[WHAT IS NEEDED]: Your copy must start with the line containing "You are a GUI" and end with the last line of the entries, matching them exactly and leaving out every picture.

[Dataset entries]
# # # # # # #

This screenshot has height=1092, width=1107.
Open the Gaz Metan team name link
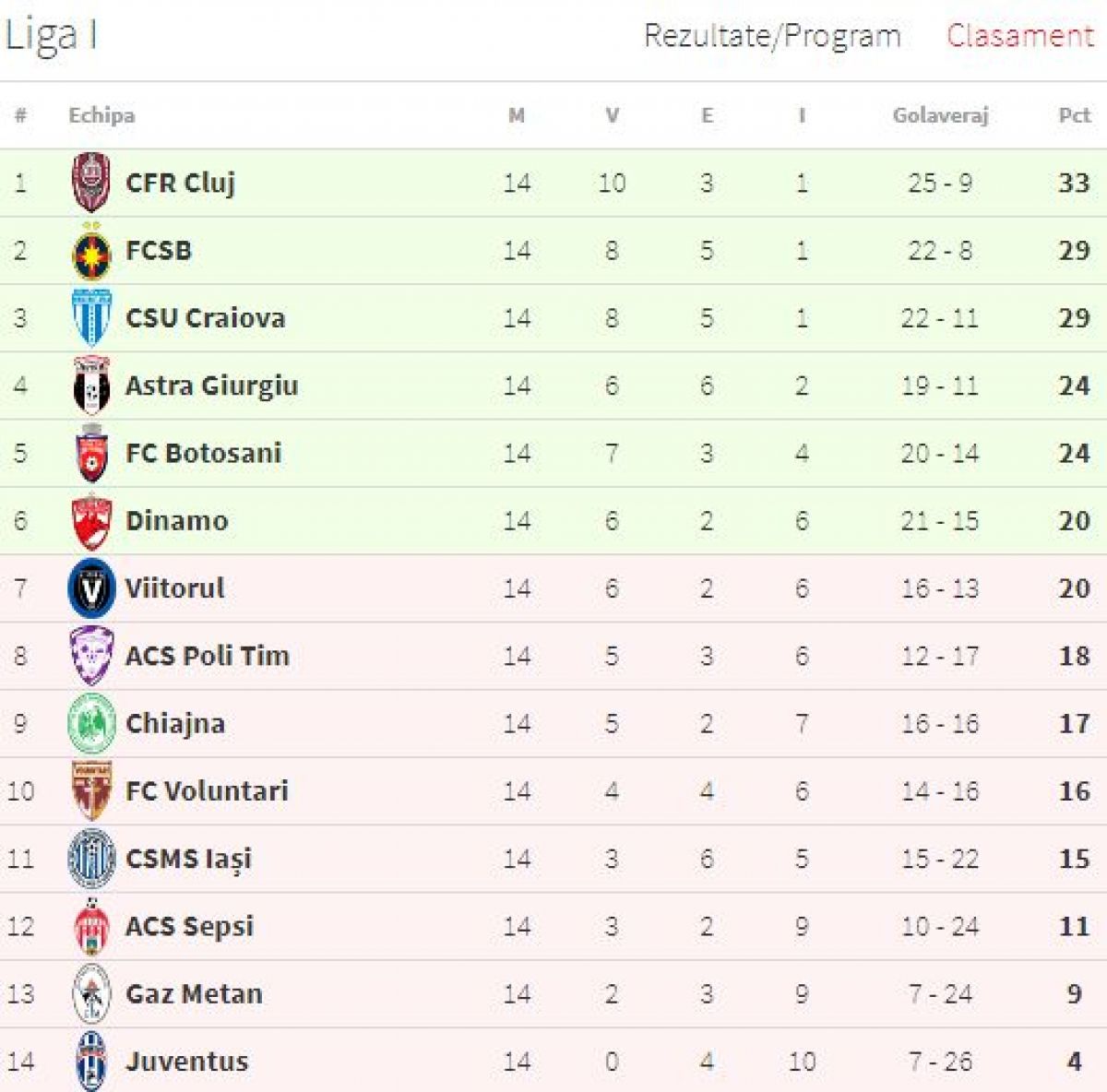pyautogui.click(x=194, y=994)
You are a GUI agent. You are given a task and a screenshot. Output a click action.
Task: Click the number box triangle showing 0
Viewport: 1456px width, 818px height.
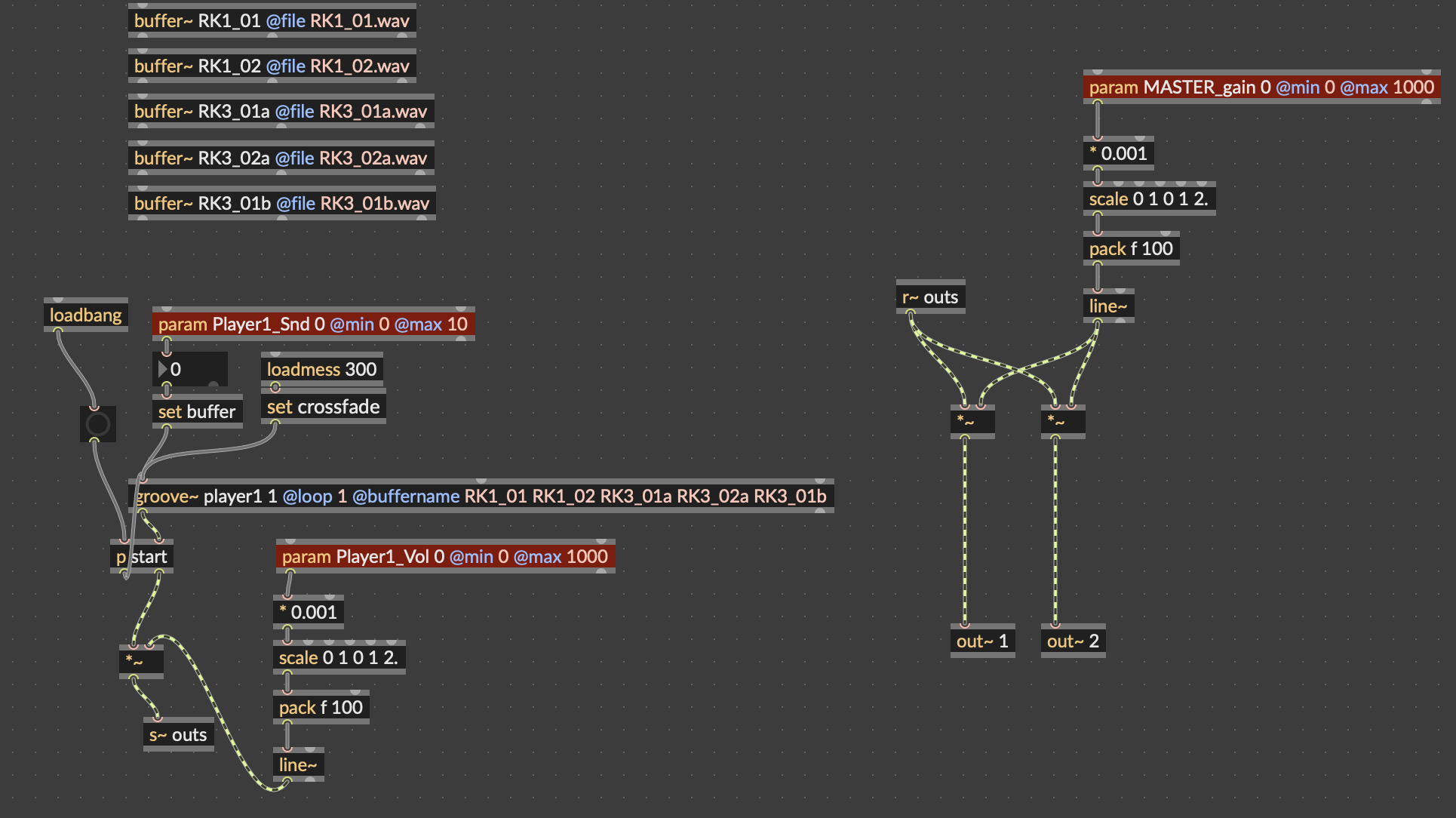tap(162, 369)
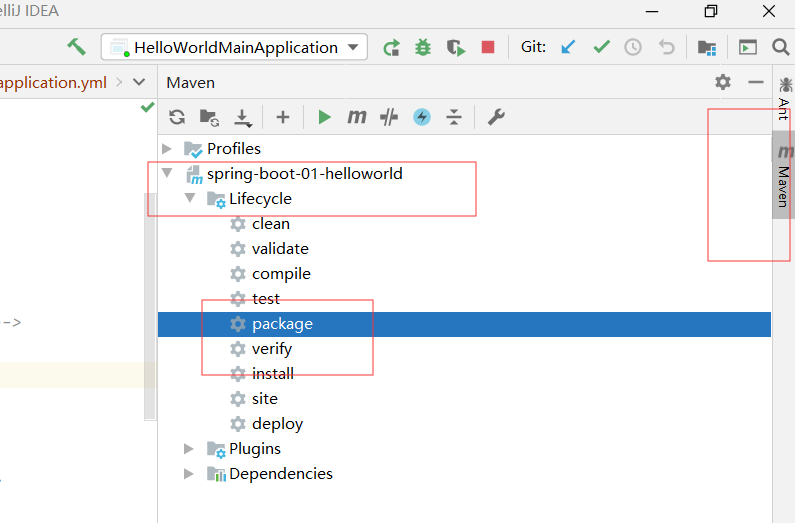Expand the Dependencies node
The width and height of the screenshot is (795, 523).
[189, 474]
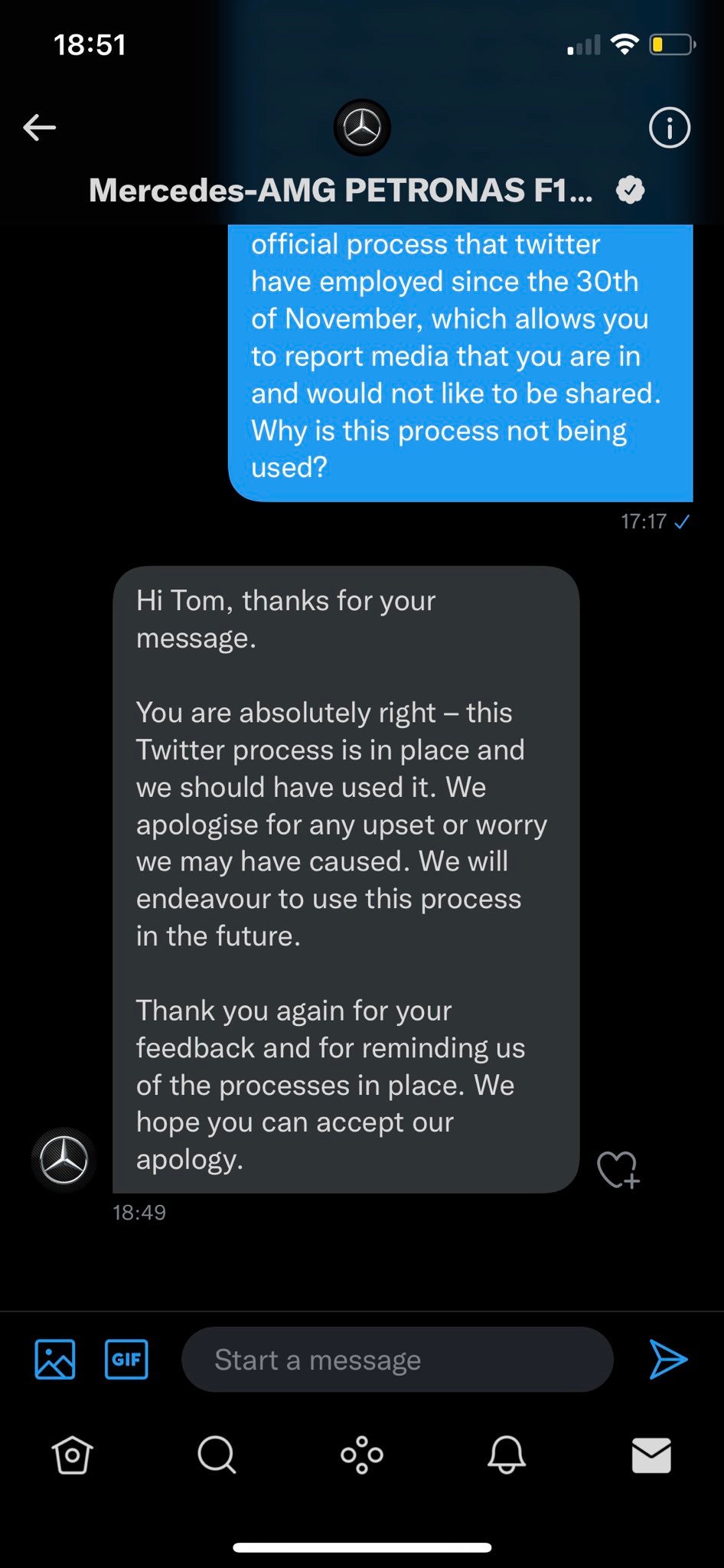The image size is (724, 1568).
Task: Send the message
Action: click(x=668, y=1359)
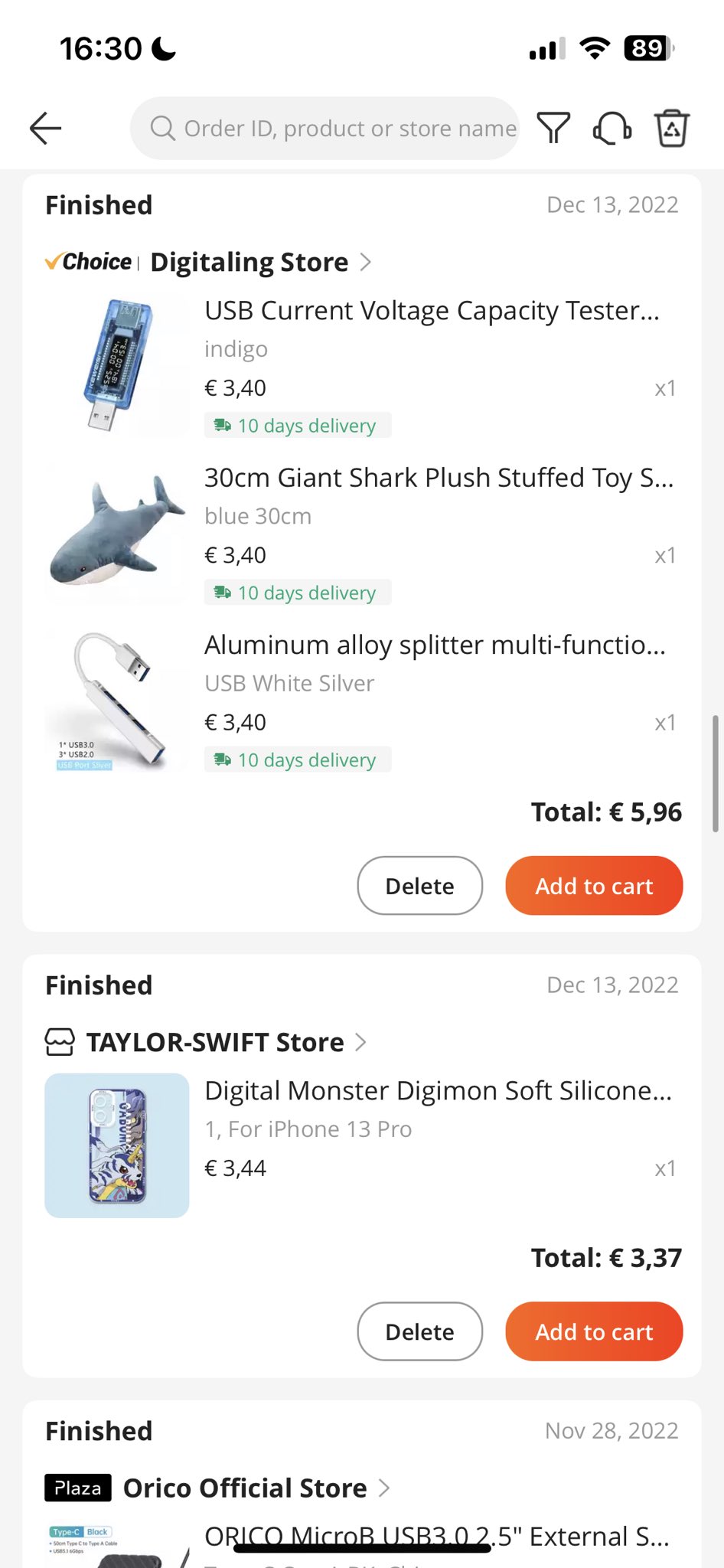The width and height of the screenshot is (724, 1568).
Task: Tap the Choice badge icon
Action: [89, 262]
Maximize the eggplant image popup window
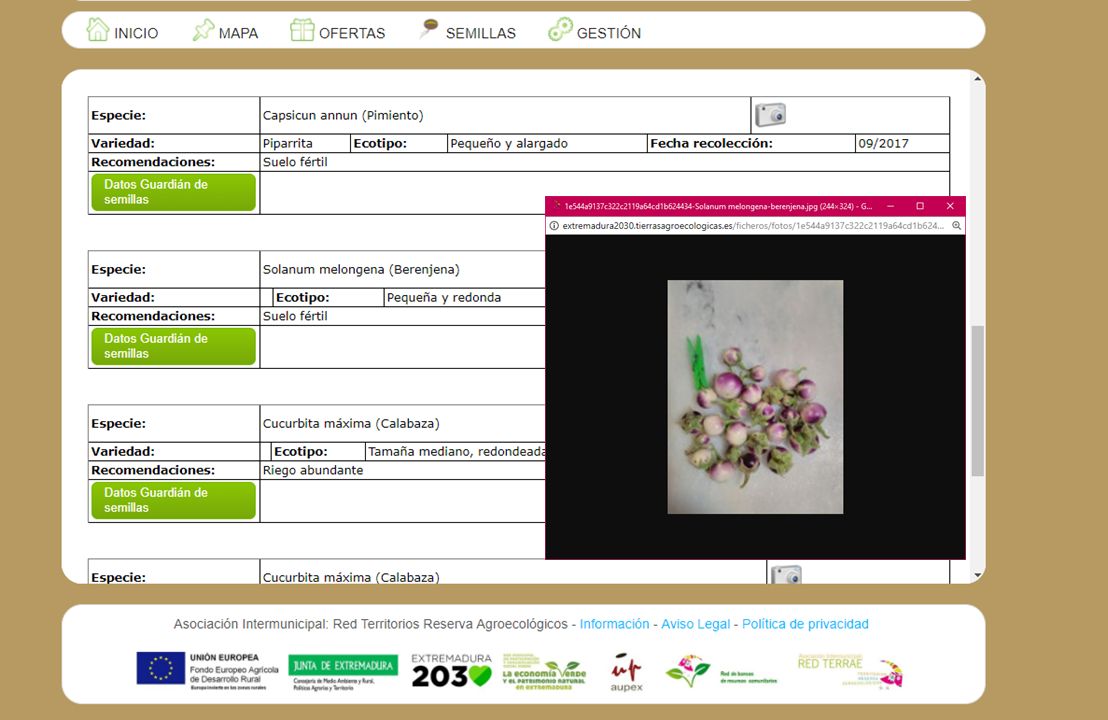The width and height of the screenshot is (1108, 720). (920, 206)
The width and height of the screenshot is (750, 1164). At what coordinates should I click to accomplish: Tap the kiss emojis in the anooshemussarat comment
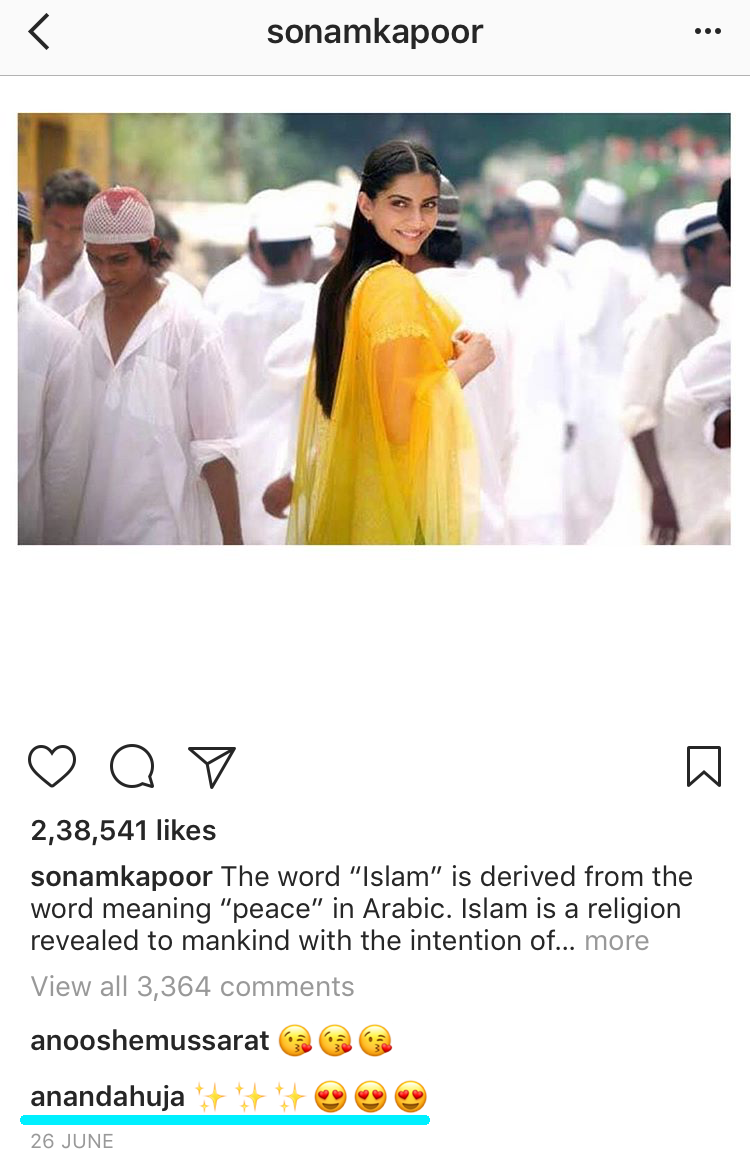tap(335, 1041)
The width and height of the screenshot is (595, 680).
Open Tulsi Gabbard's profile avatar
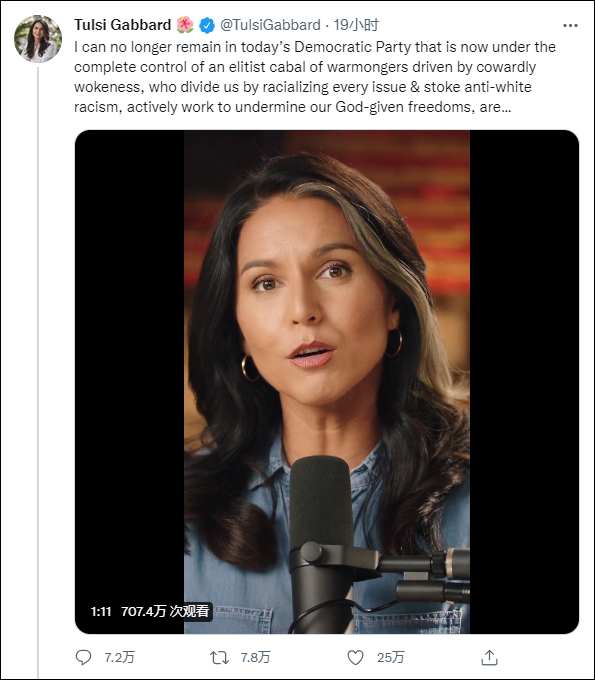(38, 39)
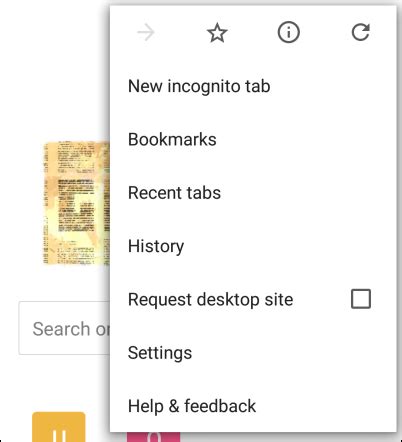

# # # # # # #

[ANSWER SPACE]:
You are a GUI agent. You are given a task and a screenshot. Output a click action.
Task: Click the number box triangle showing 0
Viewport: 1456px width, 818px height.
tap(162, 369)
Expand the Dependencies node
The width and height of the screenshot is (795, 523).
[189, 474]
The image size is (724, 1568).
Task: Send the message
Action: click(x=668, y=1359)
The width and height of the screenshot is (724, 1568).
Task: Tap the Choice badge icon
Action: [89, 262]
Maximize the eggplant image popup window
The width and height of the screenshot is (1108, 720). (920, 206)
The width and height of the screenshot is (750, 1164). At what coordinates should I click to accomplish: Tap the kiss emojis in the anooshemussarat comment
tap(335, 1041)
The width and height of the screenshot is (595, 680).
Open Tulsi Gabbard's profile avatar
(38, 39)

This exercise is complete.